What did surprise me a bit was when I got the dotCommonweal newsletter in my inbox today (why they put me their email list I really have no idea -- I've certainly never been a Commonweal subscriber) and found that J. Peter Nixon had written a response piece which took a significantly more discouraged view than Allen's:
Allen seems to be suggesting that, once-upon-a-time, conservatives were able to expand their influence among the bishops by “building relationships.” This is, to put it mildly, a curious reading of history. I think a more accurate assessment would be that conservatives expanded their influence by openly opposing “center-left” bishops where they could, going around those bishops to Rome where they could not, and doing everything they could to ensure that future bishops would be “center-right” if not simply “right.”
...
My point in recounting this history is less to criticize the center-right than to correct Allen’s misreading of recent ecclesiastical history. The uncomfortable truth is that no-holds-barred theological conflict is a recurrent feature of church history. Am I suggesting, then, that “center left” Catholics should adopt the bare-knuckled tactics of their conservative counterparts rather than the dialogue favored by Allen?

I am not, for the simple reason that I can’t imagine it being effective. Nor, however, can I imagine Allen’s approach yielding any substantive benefits for the center left. The truth is that, like the South after Gettysburg, the left has been defeated and little is left but to negotiate the terms of its surrender.

In the 1980s, center-left bishops had to listen to the center-right because they had the ear of Rome. The center-left has the ear of no one. They have nothing that the bishops really need and probably nothing that the bishops want. They have no leverage.

Allen suggests that “center left” probably describes the majority of American Catholics and perhaps a super-majority of those working in Catholic institutions, such as chancery offices, Catholic Charities, etc. This is true, but it is changing. We have had a fair amount of episcopal turnover in California in the last few years, and the trend is unmistakable. Older, largely “center-left” staff are retiring or leaving and being replaced by younger, more self-consciously “orthodox” Catholics.
For twenty years, at least, I've heard fellow "conservative" Catholics argue (with varying degrees of charity) that "liberal Catholicism" is dying out. This is, however, perhaps the first time that I've heard someone who considers himself a liberal Catholic do the same, and in Commonweal of all places.

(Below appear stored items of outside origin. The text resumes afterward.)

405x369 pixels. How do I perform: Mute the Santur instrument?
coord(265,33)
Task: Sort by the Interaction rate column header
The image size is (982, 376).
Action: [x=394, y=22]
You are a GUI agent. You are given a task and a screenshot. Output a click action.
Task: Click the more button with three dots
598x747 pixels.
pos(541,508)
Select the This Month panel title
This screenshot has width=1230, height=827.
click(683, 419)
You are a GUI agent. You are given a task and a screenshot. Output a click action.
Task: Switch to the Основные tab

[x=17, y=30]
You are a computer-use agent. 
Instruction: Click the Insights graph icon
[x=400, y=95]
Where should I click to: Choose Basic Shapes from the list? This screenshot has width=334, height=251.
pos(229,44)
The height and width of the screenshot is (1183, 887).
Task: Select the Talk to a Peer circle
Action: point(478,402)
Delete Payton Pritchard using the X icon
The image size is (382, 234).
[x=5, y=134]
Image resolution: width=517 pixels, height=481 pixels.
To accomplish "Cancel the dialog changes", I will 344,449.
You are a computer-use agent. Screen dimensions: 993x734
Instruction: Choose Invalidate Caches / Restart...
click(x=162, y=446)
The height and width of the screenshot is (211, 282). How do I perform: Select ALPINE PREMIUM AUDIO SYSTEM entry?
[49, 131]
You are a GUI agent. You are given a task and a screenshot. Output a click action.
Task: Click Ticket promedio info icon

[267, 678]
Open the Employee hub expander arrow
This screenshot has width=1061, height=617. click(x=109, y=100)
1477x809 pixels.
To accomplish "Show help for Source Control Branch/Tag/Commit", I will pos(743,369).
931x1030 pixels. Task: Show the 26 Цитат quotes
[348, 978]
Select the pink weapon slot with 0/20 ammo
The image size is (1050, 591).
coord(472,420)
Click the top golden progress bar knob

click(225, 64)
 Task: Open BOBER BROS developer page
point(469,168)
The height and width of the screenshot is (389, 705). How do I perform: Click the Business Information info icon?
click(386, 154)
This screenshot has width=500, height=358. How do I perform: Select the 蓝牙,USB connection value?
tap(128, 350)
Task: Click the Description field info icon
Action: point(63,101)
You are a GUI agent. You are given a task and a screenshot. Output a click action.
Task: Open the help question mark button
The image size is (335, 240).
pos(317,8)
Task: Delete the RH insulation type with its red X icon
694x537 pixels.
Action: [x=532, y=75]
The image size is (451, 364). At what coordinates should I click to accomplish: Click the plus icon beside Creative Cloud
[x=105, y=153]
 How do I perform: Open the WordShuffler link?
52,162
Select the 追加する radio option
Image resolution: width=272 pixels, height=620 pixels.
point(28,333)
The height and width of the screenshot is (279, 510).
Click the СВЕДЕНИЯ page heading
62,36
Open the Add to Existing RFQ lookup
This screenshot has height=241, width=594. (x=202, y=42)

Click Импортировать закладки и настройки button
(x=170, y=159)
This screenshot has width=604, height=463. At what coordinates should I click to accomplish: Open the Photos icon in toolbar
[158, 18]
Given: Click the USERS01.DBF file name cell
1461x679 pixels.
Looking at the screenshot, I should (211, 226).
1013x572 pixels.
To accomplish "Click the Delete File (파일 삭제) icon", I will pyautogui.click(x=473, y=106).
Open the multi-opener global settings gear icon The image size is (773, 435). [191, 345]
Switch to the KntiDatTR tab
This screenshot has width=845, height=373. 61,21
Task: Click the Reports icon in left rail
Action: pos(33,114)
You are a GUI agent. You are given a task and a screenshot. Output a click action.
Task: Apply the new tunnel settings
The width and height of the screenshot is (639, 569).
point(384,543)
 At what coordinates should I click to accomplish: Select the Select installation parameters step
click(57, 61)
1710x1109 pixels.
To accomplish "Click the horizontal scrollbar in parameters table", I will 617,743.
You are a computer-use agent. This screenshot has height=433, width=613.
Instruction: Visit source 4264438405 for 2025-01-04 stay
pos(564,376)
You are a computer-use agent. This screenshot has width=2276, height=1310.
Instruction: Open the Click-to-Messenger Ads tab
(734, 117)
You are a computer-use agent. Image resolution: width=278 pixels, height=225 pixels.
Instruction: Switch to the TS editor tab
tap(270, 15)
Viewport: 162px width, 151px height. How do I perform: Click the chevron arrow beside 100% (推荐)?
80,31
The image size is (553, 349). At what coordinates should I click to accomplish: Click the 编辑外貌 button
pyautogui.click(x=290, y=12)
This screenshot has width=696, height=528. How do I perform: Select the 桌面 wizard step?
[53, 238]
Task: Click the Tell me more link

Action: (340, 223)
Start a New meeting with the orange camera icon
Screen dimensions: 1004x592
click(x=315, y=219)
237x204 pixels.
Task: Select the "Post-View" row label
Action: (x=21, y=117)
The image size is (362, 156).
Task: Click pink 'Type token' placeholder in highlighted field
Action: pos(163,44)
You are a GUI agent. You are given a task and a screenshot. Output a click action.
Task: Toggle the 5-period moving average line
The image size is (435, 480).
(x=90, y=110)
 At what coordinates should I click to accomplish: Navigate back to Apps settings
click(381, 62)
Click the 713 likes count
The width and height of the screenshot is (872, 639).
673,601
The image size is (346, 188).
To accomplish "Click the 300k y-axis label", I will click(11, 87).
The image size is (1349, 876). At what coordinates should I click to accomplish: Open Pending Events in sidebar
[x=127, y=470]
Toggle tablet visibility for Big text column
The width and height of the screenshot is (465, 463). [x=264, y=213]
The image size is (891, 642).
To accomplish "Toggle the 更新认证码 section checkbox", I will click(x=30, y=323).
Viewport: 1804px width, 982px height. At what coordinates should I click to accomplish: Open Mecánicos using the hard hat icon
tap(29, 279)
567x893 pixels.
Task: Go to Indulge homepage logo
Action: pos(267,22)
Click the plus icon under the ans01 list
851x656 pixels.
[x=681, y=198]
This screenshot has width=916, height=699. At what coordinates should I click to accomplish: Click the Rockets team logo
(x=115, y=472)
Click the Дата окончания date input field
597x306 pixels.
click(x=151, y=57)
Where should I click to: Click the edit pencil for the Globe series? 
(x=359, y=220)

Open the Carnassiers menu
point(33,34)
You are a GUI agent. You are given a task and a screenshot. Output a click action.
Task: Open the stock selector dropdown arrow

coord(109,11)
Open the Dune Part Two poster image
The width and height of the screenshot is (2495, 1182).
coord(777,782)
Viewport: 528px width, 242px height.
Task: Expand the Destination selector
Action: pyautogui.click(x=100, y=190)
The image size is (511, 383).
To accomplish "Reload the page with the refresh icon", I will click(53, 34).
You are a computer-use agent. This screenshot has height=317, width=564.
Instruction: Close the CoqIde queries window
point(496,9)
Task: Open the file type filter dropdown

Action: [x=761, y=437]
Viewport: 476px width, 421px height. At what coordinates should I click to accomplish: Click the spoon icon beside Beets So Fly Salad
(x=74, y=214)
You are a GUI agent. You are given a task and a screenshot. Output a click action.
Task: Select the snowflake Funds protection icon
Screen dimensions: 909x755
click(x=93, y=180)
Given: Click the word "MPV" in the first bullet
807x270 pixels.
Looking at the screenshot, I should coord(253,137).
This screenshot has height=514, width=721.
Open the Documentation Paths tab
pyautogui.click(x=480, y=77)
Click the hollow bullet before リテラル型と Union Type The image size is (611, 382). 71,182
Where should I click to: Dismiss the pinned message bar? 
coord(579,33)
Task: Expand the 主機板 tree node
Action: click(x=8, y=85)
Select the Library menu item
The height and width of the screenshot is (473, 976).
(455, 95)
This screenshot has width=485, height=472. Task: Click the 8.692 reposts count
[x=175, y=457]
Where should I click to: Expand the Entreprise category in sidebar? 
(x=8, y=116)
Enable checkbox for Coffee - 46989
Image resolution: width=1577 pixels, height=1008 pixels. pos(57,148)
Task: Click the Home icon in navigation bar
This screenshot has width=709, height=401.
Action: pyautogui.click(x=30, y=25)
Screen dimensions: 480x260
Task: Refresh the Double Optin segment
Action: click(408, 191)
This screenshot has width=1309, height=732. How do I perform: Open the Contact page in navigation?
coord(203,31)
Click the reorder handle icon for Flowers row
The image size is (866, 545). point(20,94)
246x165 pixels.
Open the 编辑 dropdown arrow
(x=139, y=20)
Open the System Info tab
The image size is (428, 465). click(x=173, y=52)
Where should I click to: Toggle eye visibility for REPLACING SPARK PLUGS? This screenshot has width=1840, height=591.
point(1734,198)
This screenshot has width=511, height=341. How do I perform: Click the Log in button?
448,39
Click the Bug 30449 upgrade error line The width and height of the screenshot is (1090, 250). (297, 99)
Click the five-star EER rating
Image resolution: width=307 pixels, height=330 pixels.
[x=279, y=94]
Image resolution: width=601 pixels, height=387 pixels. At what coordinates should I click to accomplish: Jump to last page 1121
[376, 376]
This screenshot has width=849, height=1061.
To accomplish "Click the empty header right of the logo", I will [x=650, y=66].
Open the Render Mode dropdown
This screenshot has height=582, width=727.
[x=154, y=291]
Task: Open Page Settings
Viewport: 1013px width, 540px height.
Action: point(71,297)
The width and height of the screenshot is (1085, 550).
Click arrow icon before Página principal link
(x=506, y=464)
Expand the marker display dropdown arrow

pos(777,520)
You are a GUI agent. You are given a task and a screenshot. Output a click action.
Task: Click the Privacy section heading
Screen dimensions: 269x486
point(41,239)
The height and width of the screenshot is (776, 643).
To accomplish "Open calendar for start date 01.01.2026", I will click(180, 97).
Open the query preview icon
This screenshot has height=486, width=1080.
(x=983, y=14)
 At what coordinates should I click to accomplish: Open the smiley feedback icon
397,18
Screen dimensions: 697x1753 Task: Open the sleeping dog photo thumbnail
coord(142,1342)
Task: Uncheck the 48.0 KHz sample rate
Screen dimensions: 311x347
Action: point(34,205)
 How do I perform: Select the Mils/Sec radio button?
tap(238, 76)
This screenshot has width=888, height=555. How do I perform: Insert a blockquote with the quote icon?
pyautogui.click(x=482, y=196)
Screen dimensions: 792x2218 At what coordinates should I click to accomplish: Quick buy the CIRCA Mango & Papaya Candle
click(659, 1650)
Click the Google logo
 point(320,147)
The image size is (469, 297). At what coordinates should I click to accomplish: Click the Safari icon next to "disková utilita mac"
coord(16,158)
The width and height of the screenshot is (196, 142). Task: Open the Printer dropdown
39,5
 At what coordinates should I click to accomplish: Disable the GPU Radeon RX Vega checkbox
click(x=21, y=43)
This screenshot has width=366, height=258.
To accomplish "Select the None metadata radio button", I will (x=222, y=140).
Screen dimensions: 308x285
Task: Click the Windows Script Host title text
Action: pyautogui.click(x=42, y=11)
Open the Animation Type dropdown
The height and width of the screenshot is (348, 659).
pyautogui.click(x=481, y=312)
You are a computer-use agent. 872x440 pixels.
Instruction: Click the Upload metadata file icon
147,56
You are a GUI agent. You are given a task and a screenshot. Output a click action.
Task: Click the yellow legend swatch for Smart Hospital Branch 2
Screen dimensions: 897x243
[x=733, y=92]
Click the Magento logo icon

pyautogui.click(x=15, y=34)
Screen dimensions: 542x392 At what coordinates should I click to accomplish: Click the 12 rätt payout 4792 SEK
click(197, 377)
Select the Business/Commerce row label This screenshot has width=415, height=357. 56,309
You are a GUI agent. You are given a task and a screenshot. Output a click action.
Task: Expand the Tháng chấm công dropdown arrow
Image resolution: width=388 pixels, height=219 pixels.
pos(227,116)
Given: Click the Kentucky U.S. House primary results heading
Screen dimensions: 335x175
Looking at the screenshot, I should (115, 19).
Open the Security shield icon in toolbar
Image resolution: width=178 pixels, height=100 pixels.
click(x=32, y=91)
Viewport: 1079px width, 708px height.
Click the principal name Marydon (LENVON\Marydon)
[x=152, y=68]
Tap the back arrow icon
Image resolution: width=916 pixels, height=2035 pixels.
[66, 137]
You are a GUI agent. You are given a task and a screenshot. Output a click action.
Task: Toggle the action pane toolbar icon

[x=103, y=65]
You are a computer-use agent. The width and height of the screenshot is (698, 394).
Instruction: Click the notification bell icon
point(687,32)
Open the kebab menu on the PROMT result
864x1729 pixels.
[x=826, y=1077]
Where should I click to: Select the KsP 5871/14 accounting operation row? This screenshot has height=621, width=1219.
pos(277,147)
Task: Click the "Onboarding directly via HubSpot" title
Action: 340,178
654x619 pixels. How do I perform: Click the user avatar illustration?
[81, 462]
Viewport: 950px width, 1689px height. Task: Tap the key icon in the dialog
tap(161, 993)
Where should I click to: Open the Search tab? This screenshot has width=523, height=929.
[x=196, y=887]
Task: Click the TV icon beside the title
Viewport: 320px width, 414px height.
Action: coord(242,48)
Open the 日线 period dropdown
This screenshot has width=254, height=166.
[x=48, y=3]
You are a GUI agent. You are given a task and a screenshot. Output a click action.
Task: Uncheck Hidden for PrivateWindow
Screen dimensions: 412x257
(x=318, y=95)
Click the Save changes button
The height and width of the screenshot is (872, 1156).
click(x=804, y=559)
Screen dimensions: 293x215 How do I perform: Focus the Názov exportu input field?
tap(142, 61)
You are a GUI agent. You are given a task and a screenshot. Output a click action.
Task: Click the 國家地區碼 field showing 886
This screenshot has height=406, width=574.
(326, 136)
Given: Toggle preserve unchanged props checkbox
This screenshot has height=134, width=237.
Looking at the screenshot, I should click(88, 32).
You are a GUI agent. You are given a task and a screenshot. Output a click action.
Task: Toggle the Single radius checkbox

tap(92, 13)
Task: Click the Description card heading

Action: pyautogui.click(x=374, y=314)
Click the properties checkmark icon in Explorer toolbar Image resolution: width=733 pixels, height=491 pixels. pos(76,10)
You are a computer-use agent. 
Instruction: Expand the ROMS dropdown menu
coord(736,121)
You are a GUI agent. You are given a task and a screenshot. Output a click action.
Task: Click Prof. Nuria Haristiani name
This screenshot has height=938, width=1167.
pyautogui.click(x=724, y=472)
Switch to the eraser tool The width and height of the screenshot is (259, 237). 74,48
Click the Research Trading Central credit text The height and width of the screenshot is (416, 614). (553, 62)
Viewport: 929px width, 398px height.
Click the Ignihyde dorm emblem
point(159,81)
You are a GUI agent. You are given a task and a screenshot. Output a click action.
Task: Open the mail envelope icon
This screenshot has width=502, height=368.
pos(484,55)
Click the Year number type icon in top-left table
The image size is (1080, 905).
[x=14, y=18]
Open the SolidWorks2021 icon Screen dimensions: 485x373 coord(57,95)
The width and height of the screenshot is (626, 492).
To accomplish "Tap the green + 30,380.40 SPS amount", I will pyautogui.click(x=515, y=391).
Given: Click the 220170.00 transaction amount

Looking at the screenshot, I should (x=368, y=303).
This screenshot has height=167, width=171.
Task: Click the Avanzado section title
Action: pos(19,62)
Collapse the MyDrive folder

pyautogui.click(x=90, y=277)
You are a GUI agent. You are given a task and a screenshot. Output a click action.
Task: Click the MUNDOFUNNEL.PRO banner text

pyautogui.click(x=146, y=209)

UPDATE: FWIW, I think one issue with both of these articles that they conflate political conservatism with theological/liturgical orthodoxy/orthopraxy. In part due to the religious consumerism Nixon notes, and in part due to the simple unsustainability of belonging to a Church such as the Catholic Church while insisting that it isn't really what it claims to be, it seems to me that "liberal Catholicism" in the theological and liturgical sense is probably doomed to wither away in just the way that we have lately seen. This does not, however, necessarily mean that all Catholics will be "conservative" in political or cultural sense.

3 comments:

Clare said...

I'm telling you, anti-abortion Marxo-feminism is where everyone's hanging out. But everyone.

Darwin said...

What? Last week it was anarcho-syndicalist bi-metalism. Will the cool kids find one table and sit at it so the rest of us know what we're reject from?

Clare said...

Well. To be fair. By everyone I mainly meant me.